Today, I share this because my heart is a little tender.
My daughter sat crying in her bed last night, telling me children were making fun of her because she played a game differently (how we played it at home) and that was considered wrong at school.
She was also recently made fun of for having an outie belly button. It took me a whole week to get her to say the words, “I am beautiful,” “My belly button is beautiful.” Now, I have her say these words every day so she can remember that she is beautiful. It’s scary that at age eight she is already being told that she is not beautiful enough—and the shame is affecting her.
Michelle Asana and Keaton (who took the photo at the top of this piece) helped me to remember that I am not my shame or the judgments of others and the world.
I am not here to please the world or others. I am not here to live and be defined by the world or others. My body is part of life and I do not need to be limited by it or others’ thoughts of it.

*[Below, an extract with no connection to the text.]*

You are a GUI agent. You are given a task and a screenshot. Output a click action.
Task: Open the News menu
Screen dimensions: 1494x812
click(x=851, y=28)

The ways that others choose to define me are not about me—they are simply perspectives taught to them and delivered in judgments to me so those people can avoid their own suffering or pain. I am not their pain. I am a reflection of their healing needing to be done.
I am allowed to be different without the need to feel ashamed of what society calls flaws—and what I call me. I am allowed to be multifaceted. We are different and no one is competing against each other. We are all just humans who are beautiful in our unique differences.
I may not be beautiful, worthy, and perfect for everyone. But I am still worthy and can still choose to be here for me and those who see me.
Who are we?
We are not our names, bodies, lovers, art, bank accounts, past, or whoever we think we are.
When we dissolve the layers of shame, judgment, and identity the world has crafted for us and we become embodied in the present, we feel the anchor in neutrality. It is a simple state of being like the tree yonder, the mountain, the river, or any form of nature.
We, as humans, are special in that we can nurse and play with time. We can create a story of pain and/or pleasure. However, the key is to realise and see that our identity is just a tool to create our lives with as we move through the ever-transitioning present.